Value Disciplines model - Treacy & WiersemaFour New RUles

According to CSC Index consultants Michael Treacy and Fred Wiersema in "The Discipline of Market Leaders", there are four new rules that competing companies must obey.

  1. Provide the best offer in the marketplace, by excelling in one specific dimension of value. Market leaders first develop a value proposition, one that is compelling and unmatched.
  2. Maintain threshold standards on other dimensions of value. You can't allow performance in other dimensions to slip so much that it impairs the attractiveness of your company's unmatched value.
  3. Dominate your market by improving the value year after year.

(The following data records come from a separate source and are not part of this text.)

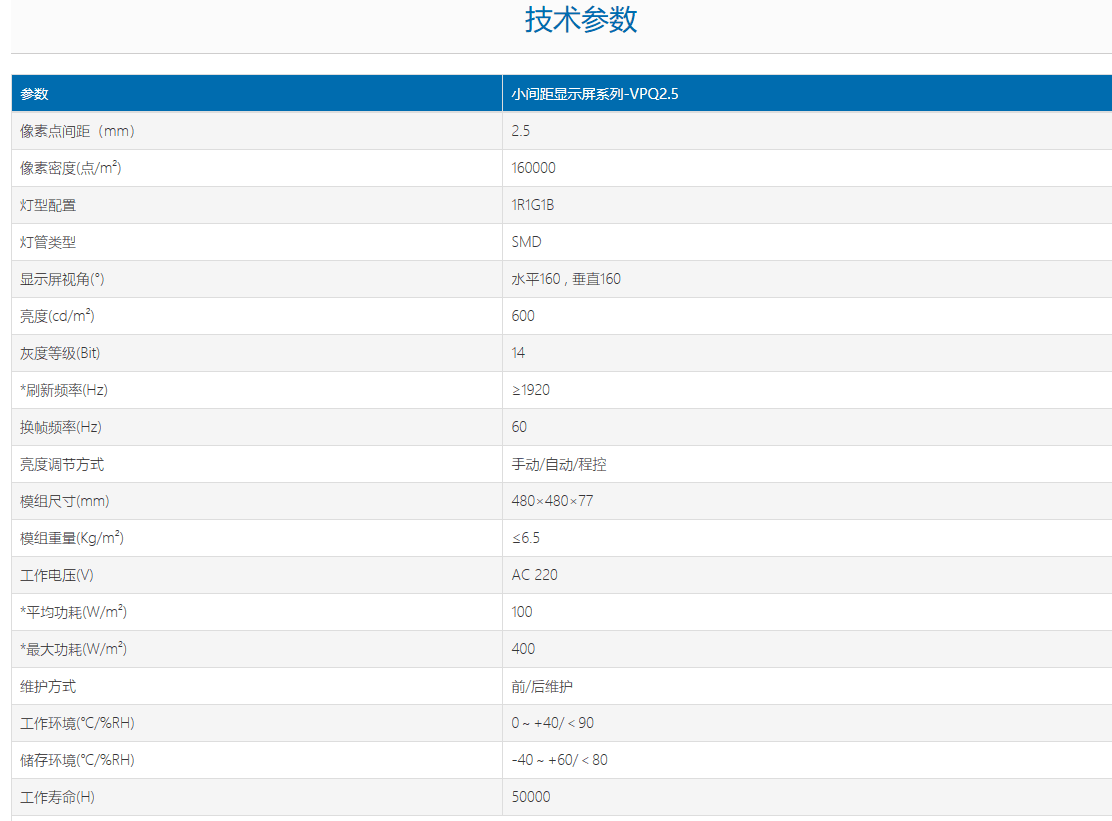Click the 模组重量(Kg/m²) row label

click(72, 538)
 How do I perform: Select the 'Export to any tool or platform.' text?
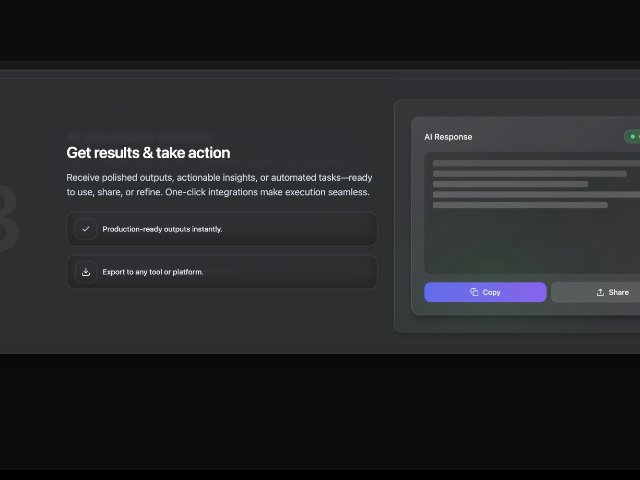point(152,272)
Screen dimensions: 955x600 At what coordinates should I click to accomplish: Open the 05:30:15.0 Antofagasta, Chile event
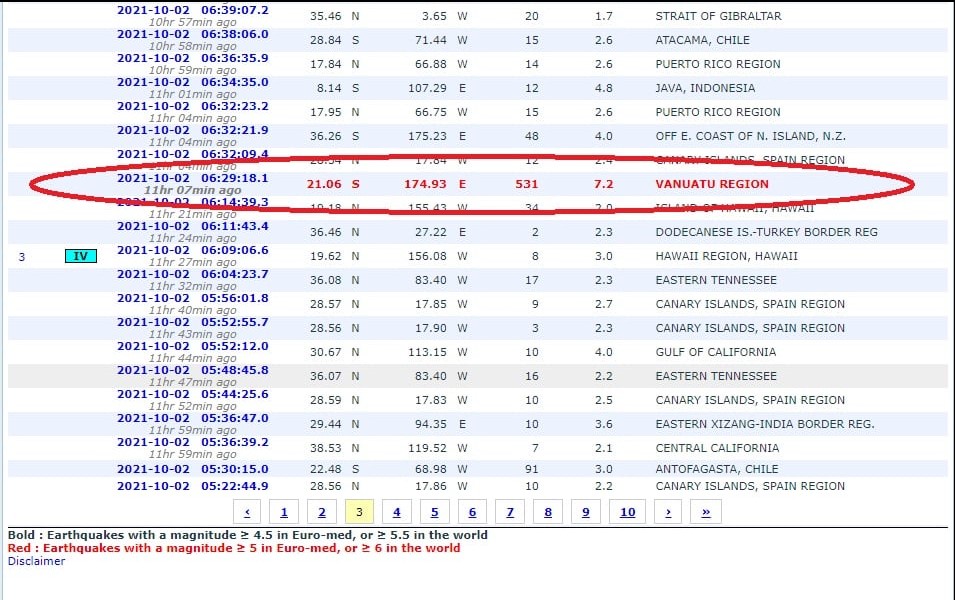192,468
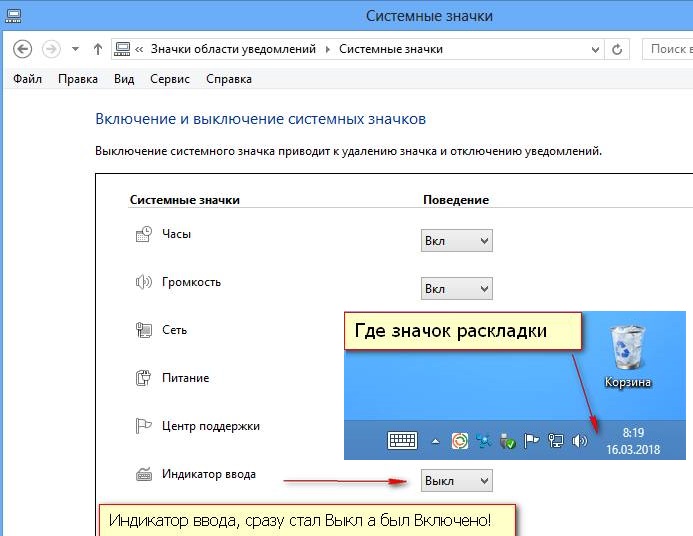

When a company focuses all its assets, energies and attention on delivering and improving one type of customer value, it can nearly always deliver better performance in that dimension than another company that divides its attention among more than one.
  4. Build a well-tuned operating model dedicated to delivering unmatched value. In a competitive marketplace, the customer value must be improved. This is the imperative of the market leader. The operating model is the key to raising and resetting customer expectation.

What are Value Disciplines? Description

Treacy and Wiersema describe three generic value disciplines in their book. Any company must choose one of these value disciplines and consistently and vigorously act upon it. As indicated by the four rules mentioned above.

  • Operational Excellence. Superb operations and execution. Often by providing a reasonable quality at a very low price. Task-oriented vision towards personnel. The focus is on efficiency, streamlined operations, Supply Chain Management, no-frills, volume is important. Most large international corporations are operating out of this discipline. Measuring systems are very important. Extremely limited variation in product assortment. But see: Reverse Positioning.

  • Product Leadership. Very strong in innovation and brand marketing. Company operates in dynamic markets. The focus is on development, innovation, design, time to market, high margins in a short time frame. Flexible company cultures.

  • Customer Intimacy. Company excels in customer attention and customer service. Tailors its products and services to individual or almost individual customers. Large variation in product assortment. Focus is on: CRM, deliver products and services on time and above customer expectations, lifetime value concepts, reliability, being close to the customer. Give decision authority to employees that are close to the customer. Compare: Customer Relationship Management.

The Value Disciplines model is quite similar to the 3 generic strategies from Porter (Cost Leadership, Differentiation, Focus). However there is at least one major difference: according to the Value Disciplines model no discipline may be neglected: threshold levels on the 2 disciplines that are not selected must be maintained. According to Porter, companies that act like this run a risk to get "stuck in the middle".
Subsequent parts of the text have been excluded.